# [Vorliegender Text]
○ ○ ○ ○
Durch ein seltenes Zusammentreffen von handwerklichem Können, technischem Wissen und Phantasie gelang es diesem Maler, den Besuch auf fremden Welten zu imaginieren. Mit photorealistisch wirkenden Bildern belebte er die öffentliche Unterstützung für bemannte Raumfahrtunternehmen.

Der amerikanische Maler und Illustrator Chesley Bonestell wurde am 1. Januar 1888 geboren – 15 Jahre vor dem Jungfernflug der Gebrüder Wright und 38 Jahre vor dem Start der ersten kleinen Rakete mit flüssigem Treibstoff. Als er im Alter von 98 Jahren starb, hatte der Mensch seinen Fuß auf den Mond gesetzt und Sonden zu den Planeten unseres Sonnensystems geschickt. Indem Bonestells astronomische und astronautische Panoramen große technische Triumphe des 20. Jahrhunderts vorwegnahmen, förderten sie deren Verwirklichung. Mit malerischer und technischer Exaktheit holte er den Aufbruch von der Erde aus dem Reich der Phantasie und führte die Naherkundung fremder Himmelskörper als greifbare Möglichkeit vor aller Augen (Bild 1).

Bonestell entstammte einer gutbürgerlichen Familie aus San Francisco; da seine Mutter früh starb, wurden er und seine beiden älteren Schwestern von Vater und Großvater großgezogen. Mit fünf Jahren begann er zu zeichnen und bekam mit zwölf Jahren systematischen Kunstunterricht. Den 17jährigen faszinierte der erste Blick durch die 30- und 90-Zentimeter-Linsenfernrohre des Lick-Observatoriums auf dem Mount Hamilton im nördlichen Kalifornien derart, daß er sofort danach den Saturn und seine Ringe skizzierte.

Trotz seiner Vorliebe für freies Zeichnen und Malen wurde Bonestell zunächst Architekt – auch gedrängt vom Großvater, der brotlose Künste verachtete. Er studierte an der Columbia-Universität New York ohne formalen Abschluß, bestand aber die Prüfung vor der Architektenkammer des Bundesstaates Kalifornien und arbeitete von 1911 an im Atelier des innovativen Architekten Willis Polk, der ihn bald zum Leiter der Entwurfsabteilung machte.
○ ○ ○ ○
# [Datensatz]
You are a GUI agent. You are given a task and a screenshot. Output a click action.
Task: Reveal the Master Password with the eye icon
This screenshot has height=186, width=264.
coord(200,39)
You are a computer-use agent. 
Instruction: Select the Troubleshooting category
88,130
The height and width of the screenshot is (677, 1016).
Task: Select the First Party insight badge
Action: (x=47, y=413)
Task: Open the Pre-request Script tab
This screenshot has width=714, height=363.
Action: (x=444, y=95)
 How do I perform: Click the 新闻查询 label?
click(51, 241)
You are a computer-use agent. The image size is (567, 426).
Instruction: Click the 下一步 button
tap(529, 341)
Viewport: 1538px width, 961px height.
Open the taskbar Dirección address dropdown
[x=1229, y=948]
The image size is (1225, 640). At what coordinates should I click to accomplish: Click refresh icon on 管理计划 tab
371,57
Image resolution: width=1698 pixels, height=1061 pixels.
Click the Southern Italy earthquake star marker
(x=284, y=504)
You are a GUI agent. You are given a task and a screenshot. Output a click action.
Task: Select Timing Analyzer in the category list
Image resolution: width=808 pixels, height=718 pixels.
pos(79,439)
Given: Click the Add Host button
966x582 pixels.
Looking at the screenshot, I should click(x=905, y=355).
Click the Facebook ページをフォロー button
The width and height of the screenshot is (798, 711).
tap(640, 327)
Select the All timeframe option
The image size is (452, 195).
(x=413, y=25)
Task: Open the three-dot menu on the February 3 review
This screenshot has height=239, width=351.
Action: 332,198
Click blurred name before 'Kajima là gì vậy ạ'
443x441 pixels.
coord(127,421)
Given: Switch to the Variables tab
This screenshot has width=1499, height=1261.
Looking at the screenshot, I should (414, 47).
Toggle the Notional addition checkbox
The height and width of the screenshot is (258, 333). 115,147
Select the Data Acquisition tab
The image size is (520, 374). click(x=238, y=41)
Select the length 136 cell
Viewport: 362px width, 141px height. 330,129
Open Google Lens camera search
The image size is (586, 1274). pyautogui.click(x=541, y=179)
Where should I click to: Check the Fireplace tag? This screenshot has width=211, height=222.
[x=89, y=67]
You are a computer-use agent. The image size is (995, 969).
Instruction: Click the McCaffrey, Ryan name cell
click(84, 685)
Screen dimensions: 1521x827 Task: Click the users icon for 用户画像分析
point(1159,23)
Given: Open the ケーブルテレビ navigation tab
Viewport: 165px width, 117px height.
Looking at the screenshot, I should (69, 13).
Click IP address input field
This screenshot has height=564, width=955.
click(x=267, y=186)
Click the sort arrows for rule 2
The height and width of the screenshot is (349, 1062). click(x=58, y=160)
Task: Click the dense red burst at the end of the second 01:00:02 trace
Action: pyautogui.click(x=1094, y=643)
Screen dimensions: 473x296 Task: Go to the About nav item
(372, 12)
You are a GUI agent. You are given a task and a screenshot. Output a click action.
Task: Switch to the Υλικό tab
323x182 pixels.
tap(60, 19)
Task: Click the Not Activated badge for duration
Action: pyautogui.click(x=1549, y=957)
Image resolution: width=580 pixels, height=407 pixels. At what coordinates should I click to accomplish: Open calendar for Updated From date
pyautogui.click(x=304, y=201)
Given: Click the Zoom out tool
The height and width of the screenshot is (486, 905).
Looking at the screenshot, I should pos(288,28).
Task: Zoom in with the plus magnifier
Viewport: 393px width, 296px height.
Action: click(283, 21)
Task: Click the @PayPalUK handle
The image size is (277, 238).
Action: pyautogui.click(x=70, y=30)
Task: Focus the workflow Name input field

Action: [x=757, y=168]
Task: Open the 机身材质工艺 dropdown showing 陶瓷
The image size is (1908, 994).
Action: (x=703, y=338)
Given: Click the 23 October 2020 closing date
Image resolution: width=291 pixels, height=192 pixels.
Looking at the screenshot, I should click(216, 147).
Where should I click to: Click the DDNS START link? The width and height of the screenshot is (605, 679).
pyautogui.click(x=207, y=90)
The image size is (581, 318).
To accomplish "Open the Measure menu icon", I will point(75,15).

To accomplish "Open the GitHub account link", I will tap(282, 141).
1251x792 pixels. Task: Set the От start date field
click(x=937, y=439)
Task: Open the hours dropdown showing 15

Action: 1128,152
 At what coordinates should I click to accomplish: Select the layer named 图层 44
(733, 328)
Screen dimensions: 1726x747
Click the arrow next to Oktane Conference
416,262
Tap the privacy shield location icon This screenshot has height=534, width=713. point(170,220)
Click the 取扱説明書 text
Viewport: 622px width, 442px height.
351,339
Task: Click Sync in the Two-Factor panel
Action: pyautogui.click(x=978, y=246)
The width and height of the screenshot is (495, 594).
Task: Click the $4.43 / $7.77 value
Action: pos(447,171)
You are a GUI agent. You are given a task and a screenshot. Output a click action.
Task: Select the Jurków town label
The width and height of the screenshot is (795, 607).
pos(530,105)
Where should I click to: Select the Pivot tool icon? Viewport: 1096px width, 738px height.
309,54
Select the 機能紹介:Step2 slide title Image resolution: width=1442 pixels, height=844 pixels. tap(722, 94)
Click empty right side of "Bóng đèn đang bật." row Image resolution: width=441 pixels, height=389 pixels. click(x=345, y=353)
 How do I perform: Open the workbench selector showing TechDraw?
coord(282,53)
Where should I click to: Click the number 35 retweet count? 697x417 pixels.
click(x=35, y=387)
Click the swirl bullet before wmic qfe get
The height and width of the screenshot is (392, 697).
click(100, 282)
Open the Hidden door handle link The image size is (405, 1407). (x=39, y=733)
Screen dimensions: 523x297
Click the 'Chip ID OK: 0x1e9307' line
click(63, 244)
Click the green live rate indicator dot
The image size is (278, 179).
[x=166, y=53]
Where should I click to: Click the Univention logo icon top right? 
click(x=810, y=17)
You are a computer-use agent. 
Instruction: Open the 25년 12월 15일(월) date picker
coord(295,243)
○ ○ ○ ○
# [Aufgabe]
Schreiben Sie aus dem Text über Chesley Bonestell die Stelle zwischen „Trotz seiner Vorliebe“ und „der Entwurfsabteilung machte.“ einschließlich wortgetreu ab. Das Material wird hier nicht benötigt.

# [Lösung]
Trotz seiner Vorliebe für freies Zeichnen und Malen wurde Bonestell zunächst Architekt – auch gedrängt vom Großvater, der brotlose Künste verachtete. Er studierte an der Columbia-Universität New York ohne formalen Abschluß, bestand aber die Prüfung vor der Architektenkammer des Bundesstaates Kalifornien und arbeitete von 1911 an im Atelier des innovativen Architekten Willis Polk, der ihn bald zum Leiter der Entwurfsabteilung machte.